Exercise data Block Start

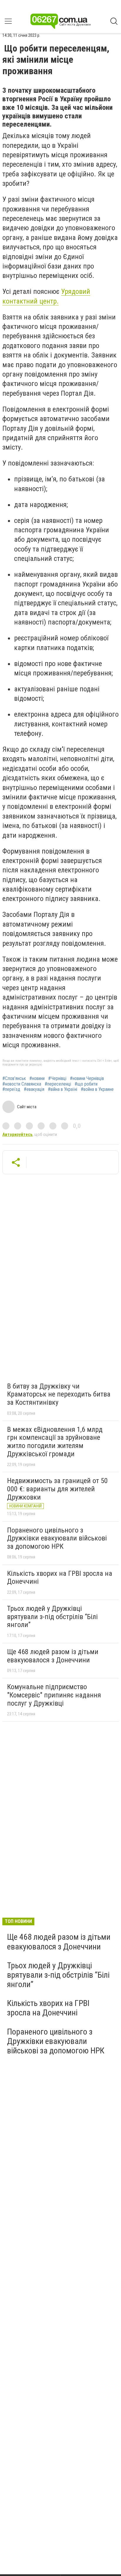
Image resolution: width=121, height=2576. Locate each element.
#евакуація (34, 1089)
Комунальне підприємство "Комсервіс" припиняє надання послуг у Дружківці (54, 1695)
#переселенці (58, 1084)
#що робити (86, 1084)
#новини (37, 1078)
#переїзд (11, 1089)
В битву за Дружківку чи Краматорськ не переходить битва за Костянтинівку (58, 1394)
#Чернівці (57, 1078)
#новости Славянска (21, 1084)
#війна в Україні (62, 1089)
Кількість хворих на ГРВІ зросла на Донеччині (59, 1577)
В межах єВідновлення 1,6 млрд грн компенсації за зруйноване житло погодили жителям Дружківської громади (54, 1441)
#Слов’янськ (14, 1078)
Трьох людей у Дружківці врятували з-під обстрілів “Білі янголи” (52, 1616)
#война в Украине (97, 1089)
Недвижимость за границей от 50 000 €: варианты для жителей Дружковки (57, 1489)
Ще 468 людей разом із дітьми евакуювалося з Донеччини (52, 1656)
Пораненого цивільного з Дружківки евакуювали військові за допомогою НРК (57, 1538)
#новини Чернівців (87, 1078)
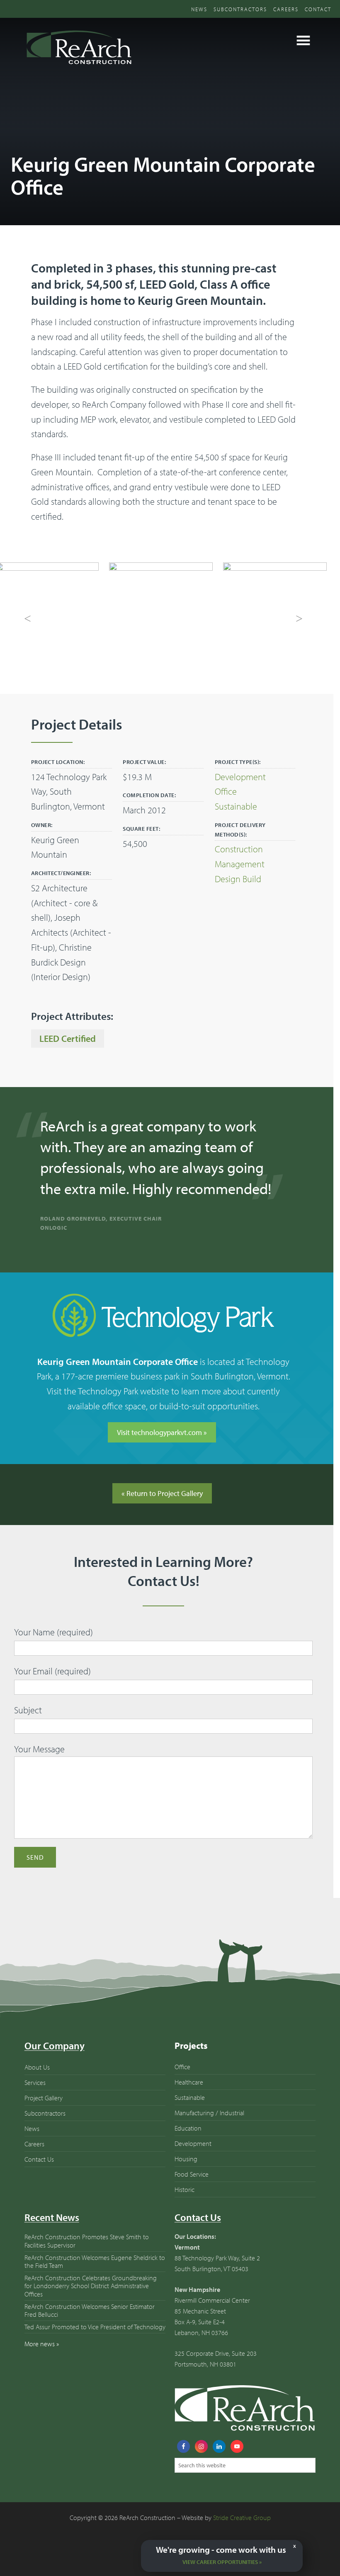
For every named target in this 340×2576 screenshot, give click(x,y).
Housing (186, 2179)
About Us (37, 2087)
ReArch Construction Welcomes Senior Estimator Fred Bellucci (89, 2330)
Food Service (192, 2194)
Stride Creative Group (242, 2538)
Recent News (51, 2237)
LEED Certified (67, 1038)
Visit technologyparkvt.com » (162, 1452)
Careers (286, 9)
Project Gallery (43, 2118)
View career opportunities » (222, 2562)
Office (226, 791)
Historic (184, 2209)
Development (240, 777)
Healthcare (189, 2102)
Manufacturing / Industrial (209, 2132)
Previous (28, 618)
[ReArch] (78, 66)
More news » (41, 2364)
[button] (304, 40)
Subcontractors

Exercise data Block End

What you should do — The required output is the exact run of lines from the one with "Healthcare (189, 2102)" through the final line of the entries.

Completed task —
Healthcare (189, 2102)
Manufacturing / Industrial (209, 2132)
Previous (28, 618)
[ReArch] (78, 66)
More news » (41, 2364)
[button] (304, 40)
Subcontractors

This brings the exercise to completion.